++++ INPUT ROWS ++++
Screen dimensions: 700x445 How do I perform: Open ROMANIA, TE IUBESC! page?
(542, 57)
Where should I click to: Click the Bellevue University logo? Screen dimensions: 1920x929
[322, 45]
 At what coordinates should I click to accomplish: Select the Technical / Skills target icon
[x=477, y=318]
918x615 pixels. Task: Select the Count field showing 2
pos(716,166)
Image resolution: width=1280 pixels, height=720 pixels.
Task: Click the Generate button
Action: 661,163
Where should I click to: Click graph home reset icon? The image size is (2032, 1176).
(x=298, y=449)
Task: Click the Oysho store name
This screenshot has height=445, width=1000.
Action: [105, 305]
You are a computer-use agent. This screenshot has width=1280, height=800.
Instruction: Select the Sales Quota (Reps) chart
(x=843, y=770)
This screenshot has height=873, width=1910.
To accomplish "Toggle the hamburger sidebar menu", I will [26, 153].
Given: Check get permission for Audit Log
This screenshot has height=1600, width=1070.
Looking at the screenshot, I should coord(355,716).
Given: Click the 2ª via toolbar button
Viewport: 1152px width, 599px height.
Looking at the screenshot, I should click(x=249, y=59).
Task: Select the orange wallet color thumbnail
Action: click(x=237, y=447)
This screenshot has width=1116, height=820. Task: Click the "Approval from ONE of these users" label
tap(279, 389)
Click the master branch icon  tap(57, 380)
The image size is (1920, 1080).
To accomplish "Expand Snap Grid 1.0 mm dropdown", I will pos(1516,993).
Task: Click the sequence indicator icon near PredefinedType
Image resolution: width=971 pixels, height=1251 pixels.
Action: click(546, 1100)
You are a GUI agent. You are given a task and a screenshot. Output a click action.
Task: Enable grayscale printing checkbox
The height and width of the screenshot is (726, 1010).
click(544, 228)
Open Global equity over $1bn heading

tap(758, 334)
++++
» REQUIREMENTS: Pull out every line in the data records above that contains the word "icon", and copy each one in full.

» OUTPUT FOR THIS EXERCISE:
 At what coordinates should I click to accomplish: Select the Technical / Skills target icon
Where should I click to: Click graph home reset icon? The image size is (2032, 1176).
Click the master branch icon  tap(57, 380)
Task: Click the sequence indicator icon near PredefinedType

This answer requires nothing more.